Все бывшие женихи стали военачальниками, работорговцами и ростовщиками. Обильные реки золота и блуда журчали в замках и казне архонтов. И освежающее журчание одного и согревающее — другого освежали и согревали даже последнюю деревенскую лачугу. Но…

Два варварских племени, Волколюди и Шакалолюди, предками которых были волки и шакалы, прорвались из своих далеких островов и лесов, с душами черными и мрачными, как и их все и острова, людоеды, как волки, хитрецы и пожиратели падали, как шакалы, и несметной лавиной ринулись друг на друга. Чтобы сожрать сушу и моря. Рыча, сжигая, терзая, приближались они к нашему мирному раю.

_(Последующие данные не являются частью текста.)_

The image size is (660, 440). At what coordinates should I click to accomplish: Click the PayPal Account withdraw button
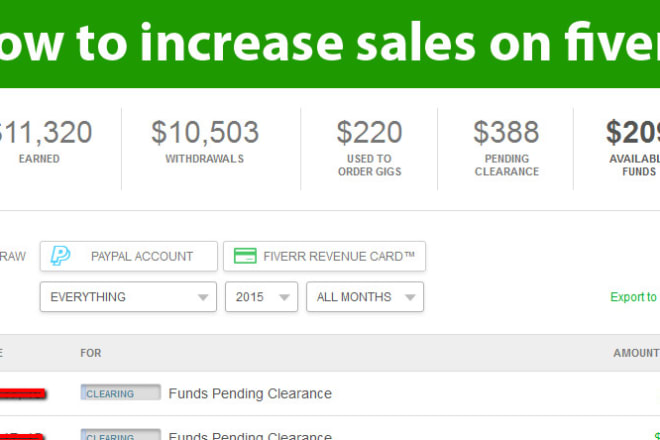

Первыми пришли Волки. Одним прыжком из Румелии они очутились на островах Лефкас и Кефаллиния. Вслед за ними, запыхавшись, приплыли на своих кораблях Шакалы и потребовали, чтобы Одиссей сопротивлялся. Если же он потерпит поражение, то сможет убежать, а потом они вернут его еще лучшим, чем прежде.